Although preclinical evidence suggests that mesenchymal stem cells have a potential therapeutic role in pBOO-related bladder dysfunction, only few clinical studies are currently undergoing39. The only clinical trial using autologous stem cells for the treatment of BOO/detrusor underactivity has involved the use of autologous muscle-derived cells (AMDC). Levanovich et al. have reported a case of cell therapy using AMDC to treat detrusor underactivity40. At one year follow-up, the maximum cystometric capacity was found to improve from 844 to 663 ml, and no study-related adverse events or side effects could be observed. Diokno et al. performed transurethral injection of AMDC in 15 women with detrusor underactivity, and among them, 12 received a second injection41. Interim analysis up to 12 months showed encouraging improvement in bladder function, and no serious treatment-related adverse effects occurred. Since hAFSCs can be obtained from amniotic fluid, grow easily in culture and appear phenotypically and genetically stable, our and previous studies have suggested hAFSCs can act as a novel source for cell transplantation therapy better than other adult stem cells12,13,14,15,17,42.

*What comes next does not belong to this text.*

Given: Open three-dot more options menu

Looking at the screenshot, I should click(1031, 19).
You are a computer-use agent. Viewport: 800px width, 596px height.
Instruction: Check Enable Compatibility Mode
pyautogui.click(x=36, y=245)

To our knowledge, our study is the first report of hAFSCs treatment to the bladder in a murine pBOO model. In addition, no previous studies have used detrusor cell cultures to demonstrate whether cells cultured after treatment with hAFSCs had an expression pattern similar to the in vivo study. However, the present study has limitations. First, the present study used single treatment of hAFSCs at one fixed density. It is possible that repeated treatment with a higher density could obtain better effects on bladder dysfunction induced by pBOO. Second, functional and morphological alterations were examined in the pBOO bladders at 2 and 6 weeks after hAFSCs treatment. It is possible that there would be different results if cystometric analysis could be studied at a longer period after hAFSCs treatment. Third, the present study did not examine the cellular differentiation of hAFSCs after treatment into bladders. However, our previous study found that the number of hAFSCs was decreased to nearly zero at 14 days after single injection into spinal cord injured site, but bladder dysfunction could still be improved at 28 days after hAFSCs treatment42. This result may suggest that the effect of hAFSCs treatment may sustain for a longer period to help with the recovery of bladder dysfunction. Also, it is likely that the functional improvement of bladder following spinal cord injury may be due to multimodal actions including neurogenesis caused by hAFSCs treatment42. Fourth, the present study did not examine the presence of immunosuppression. However, our previous data have revealed that the hAFSCs injection in animal studies was not found to develop any immune rejection against transplanted tissue13,14,15,17,42.

Conclusion

Our results show that pBOO may induce inflammatory and hypoxic response, which causes hypertrophy, fibrosis and denervation of the bladder wall in rat. The improvement of bladder dysfunction in pBOO rats by hAFSCs treatment may be associated with anti-inflammatory and anti-fibrotic reactions.

Informed consent

In this article, animal model was used for study. All protocols were approved by the Institutional Ethics Committee for the Care and Use of Experimental Animals (No. 2017121812) and the Institutional Review Board of our institute (IRB no. 201701998A3). A total of 5 human subjects donated amniotic fluid for stem cell treatment, and their informed consents were obtained.